Here’s a look at recent Yelp information, which indicates that as many as 41% of businesses have closed permanently (see chart below).
It’s not hard to see how restaurants are some of the hardest hit. They are businesses that run on the slimmest of margins to begin with. They also represent a sizable portion of GDP in the US. Will some of these reopen under a different name, with new owners? That remains to be seen, but I think many of them will not return and that will be a drag on the economy through reduced jobs and profits, as well as bankrupcies. If you ask me, aside from the health issue, this remains the biggest concern and question to how the economy recovers. At this point nobody really knows the answers. We will find out more when PPP funds are spent how many layoffs were simply postponed rather than avoided.
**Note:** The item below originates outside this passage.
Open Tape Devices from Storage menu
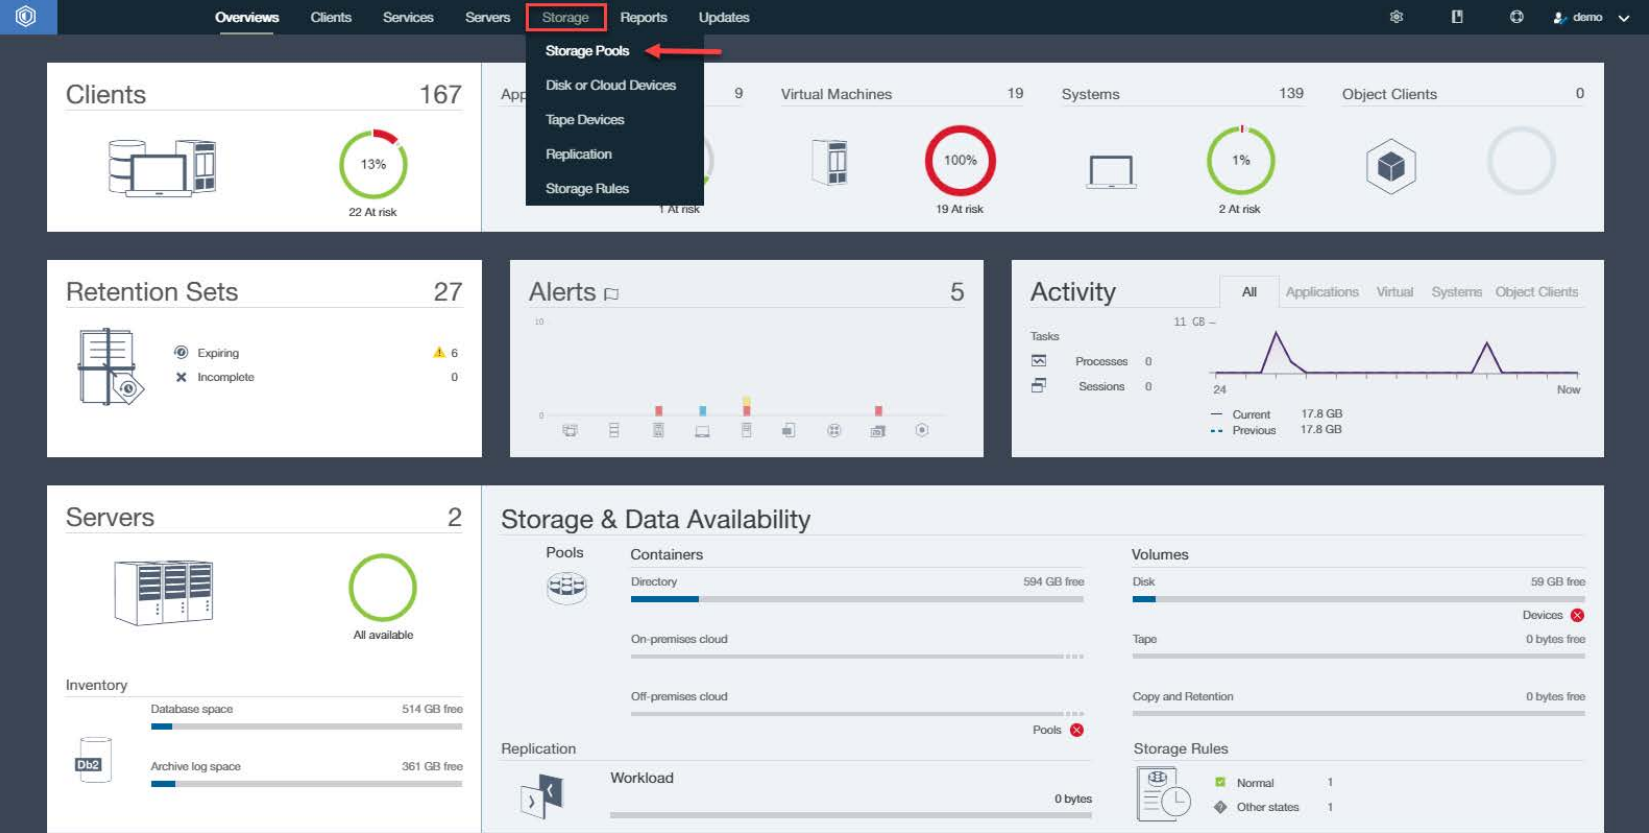This screenshot has height=833, width=1649. tap(584, 120)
Here is a quick look at continuing unemployment claims (this still largely represents payroll covered by PPP).
Those are part of the glass half empty case. So what are investors thinking about all of this? This market bounce off the bottom has consistently been one of the most hated in history. Despite the torrid rally for the better part of Q2, individual investors remain in the ‘bearish’ camp. As we’ve noted before, this is a contrarian indicator – meaning it sets up well for continued growth in stock prices.
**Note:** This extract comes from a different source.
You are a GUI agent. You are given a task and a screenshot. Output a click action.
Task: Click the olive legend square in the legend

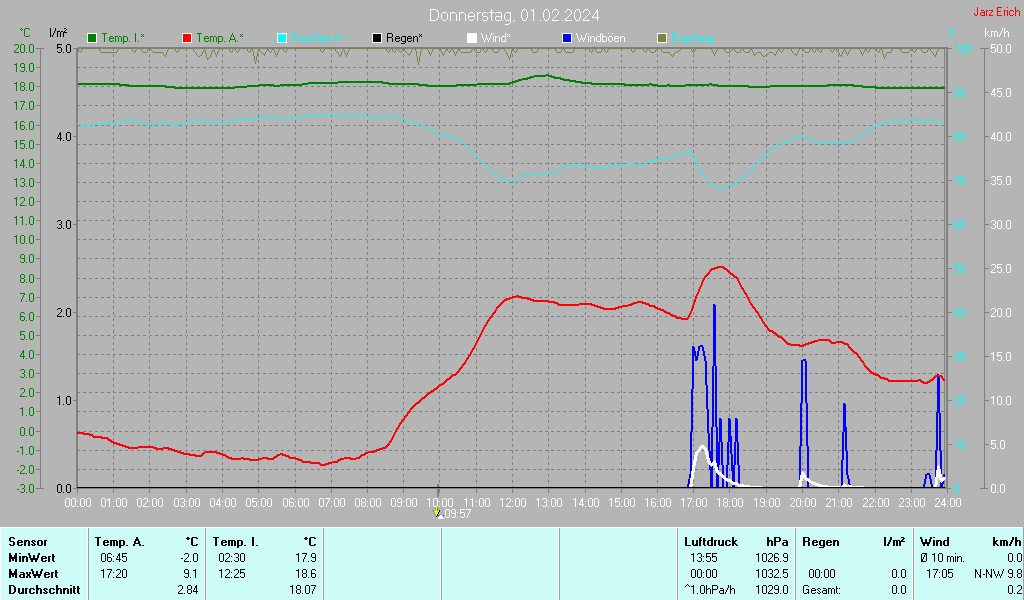point(661,38)
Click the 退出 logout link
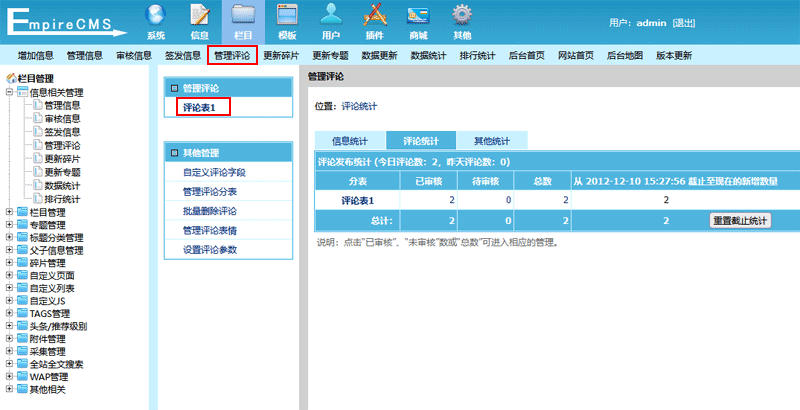 point(684,22)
Now let’s look at some potential ‘half full’ news. While the airlines continue to struggle, Boeing got some good news over the weekend and will go through several days of new testing for the 737 Max plane (how long they’ll keep that tarnished model name remains to be seen). I think everyone in the PNW hopes those tests go well and will pave the way to get the plane certified and back in the air around the globe soon. The big question that remains is how many of those planes that have been ordered will actually be delivered (reports this morning indicate Norweigan Air canceled nearly 100 jets, most of which were the Max). Before today’s cancellation, Boeing’s latest backlog of plane orders was down to 4,774, its smallest number since 2013. Most of those are 737 Max planes. We will see how that works out over the next few years as air travel slowly recovers and airlines take delivery of these newer, more fuel efficient jets.
Lastly, let’s look at something we are all paying attention to. As we are starting to reopen the economy the number of new COVID-19 cases is on the upswing again. You can see in the chart below that we are at the highest levels since the pandemic started. Half empty! The good news in this is that the fatality rate continues to come down, as we are protecting the more at-risk population and leveraging an increased body of knowledge on how to care for those acutely infected. Half full!
As always, we welcome your comments and questions. In the meantime, we’ll continue to test our assumptions, dig into our research, and lean into our model as we seek to be ever mindful of risk while pursuing long-term returns for your portfolio. We wish you and yours a wonderful 4th of July! It will look different, but we trust you’ll find ways to make it fun.